[Items from a data source]
((
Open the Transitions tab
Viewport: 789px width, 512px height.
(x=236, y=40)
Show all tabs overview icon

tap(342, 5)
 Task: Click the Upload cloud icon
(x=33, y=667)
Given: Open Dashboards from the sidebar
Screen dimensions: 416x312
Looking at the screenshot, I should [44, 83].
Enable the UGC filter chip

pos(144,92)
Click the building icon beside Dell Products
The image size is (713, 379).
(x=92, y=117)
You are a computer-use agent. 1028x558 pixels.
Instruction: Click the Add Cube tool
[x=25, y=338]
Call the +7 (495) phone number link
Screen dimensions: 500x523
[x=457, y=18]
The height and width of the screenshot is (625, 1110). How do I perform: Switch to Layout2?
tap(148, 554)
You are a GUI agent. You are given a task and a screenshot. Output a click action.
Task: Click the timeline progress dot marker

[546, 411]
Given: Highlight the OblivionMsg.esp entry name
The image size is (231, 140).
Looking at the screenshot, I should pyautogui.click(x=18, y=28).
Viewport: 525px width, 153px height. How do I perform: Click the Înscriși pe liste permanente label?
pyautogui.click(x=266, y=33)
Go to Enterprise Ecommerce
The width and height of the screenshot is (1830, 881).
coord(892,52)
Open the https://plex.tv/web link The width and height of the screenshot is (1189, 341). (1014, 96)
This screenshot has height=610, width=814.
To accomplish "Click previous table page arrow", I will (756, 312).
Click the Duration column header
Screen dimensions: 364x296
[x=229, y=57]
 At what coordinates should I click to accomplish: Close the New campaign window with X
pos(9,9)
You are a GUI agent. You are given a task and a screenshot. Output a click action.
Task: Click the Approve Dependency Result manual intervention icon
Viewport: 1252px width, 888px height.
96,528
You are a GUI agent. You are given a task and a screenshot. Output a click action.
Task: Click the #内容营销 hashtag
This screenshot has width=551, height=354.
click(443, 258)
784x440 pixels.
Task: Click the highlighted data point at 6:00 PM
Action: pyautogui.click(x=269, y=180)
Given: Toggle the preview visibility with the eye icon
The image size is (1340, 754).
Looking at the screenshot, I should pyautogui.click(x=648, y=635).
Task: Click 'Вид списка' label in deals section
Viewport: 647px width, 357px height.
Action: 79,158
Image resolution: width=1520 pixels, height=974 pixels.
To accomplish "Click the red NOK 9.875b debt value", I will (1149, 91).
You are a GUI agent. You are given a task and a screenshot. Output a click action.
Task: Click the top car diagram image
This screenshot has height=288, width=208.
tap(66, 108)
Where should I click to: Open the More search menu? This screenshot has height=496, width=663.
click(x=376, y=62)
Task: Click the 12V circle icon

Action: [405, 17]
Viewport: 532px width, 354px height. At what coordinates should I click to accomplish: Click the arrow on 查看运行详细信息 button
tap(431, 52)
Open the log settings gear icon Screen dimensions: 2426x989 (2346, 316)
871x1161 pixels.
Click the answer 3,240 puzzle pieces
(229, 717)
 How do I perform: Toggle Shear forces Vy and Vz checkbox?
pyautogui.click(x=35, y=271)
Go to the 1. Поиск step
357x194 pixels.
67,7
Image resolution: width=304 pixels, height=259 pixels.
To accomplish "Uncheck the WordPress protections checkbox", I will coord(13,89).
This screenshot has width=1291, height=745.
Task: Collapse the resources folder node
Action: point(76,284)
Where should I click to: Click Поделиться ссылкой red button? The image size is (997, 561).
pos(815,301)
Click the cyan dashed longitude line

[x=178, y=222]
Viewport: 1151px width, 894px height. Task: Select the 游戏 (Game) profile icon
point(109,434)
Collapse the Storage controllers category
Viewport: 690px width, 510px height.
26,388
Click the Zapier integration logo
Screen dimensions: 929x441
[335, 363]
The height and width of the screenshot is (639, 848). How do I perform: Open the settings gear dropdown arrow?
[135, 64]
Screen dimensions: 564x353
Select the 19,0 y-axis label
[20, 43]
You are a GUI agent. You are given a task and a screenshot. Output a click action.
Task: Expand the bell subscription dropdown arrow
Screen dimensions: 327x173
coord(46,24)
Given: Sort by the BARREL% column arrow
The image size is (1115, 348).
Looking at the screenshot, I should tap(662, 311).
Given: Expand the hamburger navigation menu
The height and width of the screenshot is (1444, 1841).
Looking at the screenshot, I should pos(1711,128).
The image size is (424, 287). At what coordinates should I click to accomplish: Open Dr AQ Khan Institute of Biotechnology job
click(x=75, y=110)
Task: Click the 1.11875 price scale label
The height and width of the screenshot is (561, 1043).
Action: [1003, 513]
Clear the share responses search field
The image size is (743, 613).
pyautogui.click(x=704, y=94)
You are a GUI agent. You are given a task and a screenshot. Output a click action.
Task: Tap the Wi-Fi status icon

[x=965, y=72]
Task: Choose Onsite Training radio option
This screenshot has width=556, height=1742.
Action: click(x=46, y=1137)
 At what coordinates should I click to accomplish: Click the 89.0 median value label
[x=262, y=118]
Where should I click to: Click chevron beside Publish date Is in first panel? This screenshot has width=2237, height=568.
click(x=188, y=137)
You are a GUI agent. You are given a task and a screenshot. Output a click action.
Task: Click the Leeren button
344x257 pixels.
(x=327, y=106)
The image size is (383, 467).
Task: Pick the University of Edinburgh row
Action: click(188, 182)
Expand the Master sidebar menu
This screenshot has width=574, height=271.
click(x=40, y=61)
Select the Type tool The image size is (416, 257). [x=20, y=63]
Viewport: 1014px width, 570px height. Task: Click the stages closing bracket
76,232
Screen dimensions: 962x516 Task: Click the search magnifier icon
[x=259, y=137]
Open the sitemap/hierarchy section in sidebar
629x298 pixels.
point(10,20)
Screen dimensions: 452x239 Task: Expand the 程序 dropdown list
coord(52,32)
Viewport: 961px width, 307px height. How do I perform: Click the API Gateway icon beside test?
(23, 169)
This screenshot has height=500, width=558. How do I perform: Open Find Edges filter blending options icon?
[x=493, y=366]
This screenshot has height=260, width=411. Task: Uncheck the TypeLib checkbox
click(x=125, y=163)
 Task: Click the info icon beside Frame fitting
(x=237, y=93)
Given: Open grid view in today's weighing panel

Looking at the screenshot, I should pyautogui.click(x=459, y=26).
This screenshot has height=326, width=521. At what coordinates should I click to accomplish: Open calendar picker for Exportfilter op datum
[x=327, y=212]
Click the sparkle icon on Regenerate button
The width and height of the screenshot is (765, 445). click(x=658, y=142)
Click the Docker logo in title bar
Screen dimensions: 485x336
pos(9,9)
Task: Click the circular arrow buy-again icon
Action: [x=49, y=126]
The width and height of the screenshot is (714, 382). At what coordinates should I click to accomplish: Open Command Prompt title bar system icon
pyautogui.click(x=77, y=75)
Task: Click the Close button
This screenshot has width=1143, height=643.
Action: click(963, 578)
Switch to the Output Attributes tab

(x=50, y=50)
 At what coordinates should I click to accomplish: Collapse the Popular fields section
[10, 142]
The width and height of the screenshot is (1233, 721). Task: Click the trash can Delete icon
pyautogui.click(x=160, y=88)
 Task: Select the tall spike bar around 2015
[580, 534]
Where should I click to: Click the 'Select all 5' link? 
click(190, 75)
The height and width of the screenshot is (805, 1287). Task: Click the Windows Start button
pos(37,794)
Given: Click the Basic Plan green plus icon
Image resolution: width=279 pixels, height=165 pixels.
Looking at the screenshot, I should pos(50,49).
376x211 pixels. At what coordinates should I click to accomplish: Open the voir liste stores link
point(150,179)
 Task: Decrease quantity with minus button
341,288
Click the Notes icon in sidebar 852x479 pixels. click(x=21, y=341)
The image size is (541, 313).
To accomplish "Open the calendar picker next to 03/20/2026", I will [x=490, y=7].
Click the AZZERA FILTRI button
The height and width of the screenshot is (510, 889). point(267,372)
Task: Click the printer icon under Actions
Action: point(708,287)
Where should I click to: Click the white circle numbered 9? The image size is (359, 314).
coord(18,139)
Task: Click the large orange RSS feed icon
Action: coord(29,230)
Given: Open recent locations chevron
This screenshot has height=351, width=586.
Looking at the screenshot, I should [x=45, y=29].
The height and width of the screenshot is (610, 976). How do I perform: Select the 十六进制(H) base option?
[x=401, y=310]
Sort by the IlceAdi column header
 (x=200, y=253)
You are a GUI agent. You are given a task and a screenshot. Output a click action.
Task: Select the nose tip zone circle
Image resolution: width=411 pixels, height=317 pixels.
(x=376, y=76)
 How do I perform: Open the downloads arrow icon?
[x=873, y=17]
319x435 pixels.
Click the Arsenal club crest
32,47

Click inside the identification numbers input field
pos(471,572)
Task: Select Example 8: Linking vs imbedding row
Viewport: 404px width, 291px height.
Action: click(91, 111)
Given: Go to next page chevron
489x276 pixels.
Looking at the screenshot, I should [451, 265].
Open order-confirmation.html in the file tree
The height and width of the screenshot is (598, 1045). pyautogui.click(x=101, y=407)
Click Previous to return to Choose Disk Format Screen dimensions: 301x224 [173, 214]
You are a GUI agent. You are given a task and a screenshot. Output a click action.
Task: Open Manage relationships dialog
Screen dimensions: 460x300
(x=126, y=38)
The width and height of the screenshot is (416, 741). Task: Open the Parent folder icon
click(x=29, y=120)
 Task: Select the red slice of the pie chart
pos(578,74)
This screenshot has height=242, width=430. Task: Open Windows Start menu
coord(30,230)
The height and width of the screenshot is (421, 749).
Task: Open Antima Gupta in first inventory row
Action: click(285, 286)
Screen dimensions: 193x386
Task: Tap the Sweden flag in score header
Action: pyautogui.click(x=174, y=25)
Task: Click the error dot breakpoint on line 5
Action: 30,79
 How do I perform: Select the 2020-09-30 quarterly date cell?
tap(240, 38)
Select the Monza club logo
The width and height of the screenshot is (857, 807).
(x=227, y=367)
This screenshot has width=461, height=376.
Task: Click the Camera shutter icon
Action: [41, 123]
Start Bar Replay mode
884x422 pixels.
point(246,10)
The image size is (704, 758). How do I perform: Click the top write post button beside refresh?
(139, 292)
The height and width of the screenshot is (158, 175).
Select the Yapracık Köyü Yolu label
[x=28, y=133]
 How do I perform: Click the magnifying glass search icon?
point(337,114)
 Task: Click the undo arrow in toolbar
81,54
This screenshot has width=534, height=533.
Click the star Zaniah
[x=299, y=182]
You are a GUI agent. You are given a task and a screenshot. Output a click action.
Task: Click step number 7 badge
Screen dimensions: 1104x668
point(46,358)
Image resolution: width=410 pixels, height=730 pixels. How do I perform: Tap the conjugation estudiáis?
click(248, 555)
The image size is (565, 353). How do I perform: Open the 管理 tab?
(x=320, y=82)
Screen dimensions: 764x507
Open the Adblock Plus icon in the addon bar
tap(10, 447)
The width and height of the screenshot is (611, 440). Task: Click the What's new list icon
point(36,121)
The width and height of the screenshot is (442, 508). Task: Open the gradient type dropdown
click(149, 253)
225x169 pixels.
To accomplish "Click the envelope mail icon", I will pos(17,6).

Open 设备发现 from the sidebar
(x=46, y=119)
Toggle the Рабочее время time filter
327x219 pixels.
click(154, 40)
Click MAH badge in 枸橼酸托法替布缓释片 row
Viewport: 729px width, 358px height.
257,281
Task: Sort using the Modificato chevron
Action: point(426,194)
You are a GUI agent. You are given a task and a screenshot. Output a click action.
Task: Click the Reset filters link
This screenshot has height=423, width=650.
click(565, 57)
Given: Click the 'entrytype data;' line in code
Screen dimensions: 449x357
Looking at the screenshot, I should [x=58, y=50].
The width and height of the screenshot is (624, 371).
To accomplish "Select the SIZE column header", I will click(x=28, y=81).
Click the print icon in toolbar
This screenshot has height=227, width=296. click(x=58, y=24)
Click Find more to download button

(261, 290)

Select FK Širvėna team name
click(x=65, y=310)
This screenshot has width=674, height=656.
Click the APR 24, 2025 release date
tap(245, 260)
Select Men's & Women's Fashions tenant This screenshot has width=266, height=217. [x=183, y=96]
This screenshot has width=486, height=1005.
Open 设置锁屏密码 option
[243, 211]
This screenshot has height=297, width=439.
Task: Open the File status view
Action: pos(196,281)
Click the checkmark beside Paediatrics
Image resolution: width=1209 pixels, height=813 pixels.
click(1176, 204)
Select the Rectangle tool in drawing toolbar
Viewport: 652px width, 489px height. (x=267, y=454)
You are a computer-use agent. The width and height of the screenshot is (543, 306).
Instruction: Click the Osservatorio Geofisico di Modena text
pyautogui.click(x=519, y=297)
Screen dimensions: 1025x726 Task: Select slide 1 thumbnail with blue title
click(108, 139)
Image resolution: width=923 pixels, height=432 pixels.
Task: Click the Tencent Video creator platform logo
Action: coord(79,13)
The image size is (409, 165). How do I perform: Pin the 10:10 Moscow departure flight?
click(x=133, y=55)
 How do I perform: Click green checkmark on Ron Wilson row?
))
=== WHAT TO PRODUCE ===
Extract the items verbatim, from the line containing "The image size is (424, 287)." through the line containing "Select the Type", including both of those lines.

=== TASK ANSWER ===
The image size is (424, 287). At what coordinates should I click to accomplish: Open Dr AQ Khan Institute of Biotechnology job
click(x=75, y=110)
Task: Click the 1.11875 price scale label
The height and width of the screenshot is (561, 1043).
Action: [1003, 513]
Clear the share responses search field
The image size is (743, 613).
pyautogui.click(x=704, y=94)
You are a GUI agent. You are given a task and a screenshot. Output a click action.
Task: Tap the Wi-Fi status icon

[x=965, y=72]
Task: Choose Onsite Training radio option
This screenshot has width=556, height=1742.
Action: click(x=46, y=1137)
 At what coordinates should I click to accomplish: Click the 89.0 median value label
[x=262, y=118]
Where should I click to: Click chevron beside Publish date Is in first panel? This screenshot has width=2237, height=568.
click(x=188, y=137)
You are a GUI agent. You are given a task and a screenshot. Output a click action.
Task: Click the Leeren button
344x257 pixels.
(x=327, y=106)
The image size is (383, 467).
Task: Pick the University of Edinburgh row
Action: click(188, 182)
Expand the Master sidebar menu
This screenshot has width=574, height=271.
click(x=40, y=61)
Select the Type tool The image size is (416, 257). [x=20, y=63]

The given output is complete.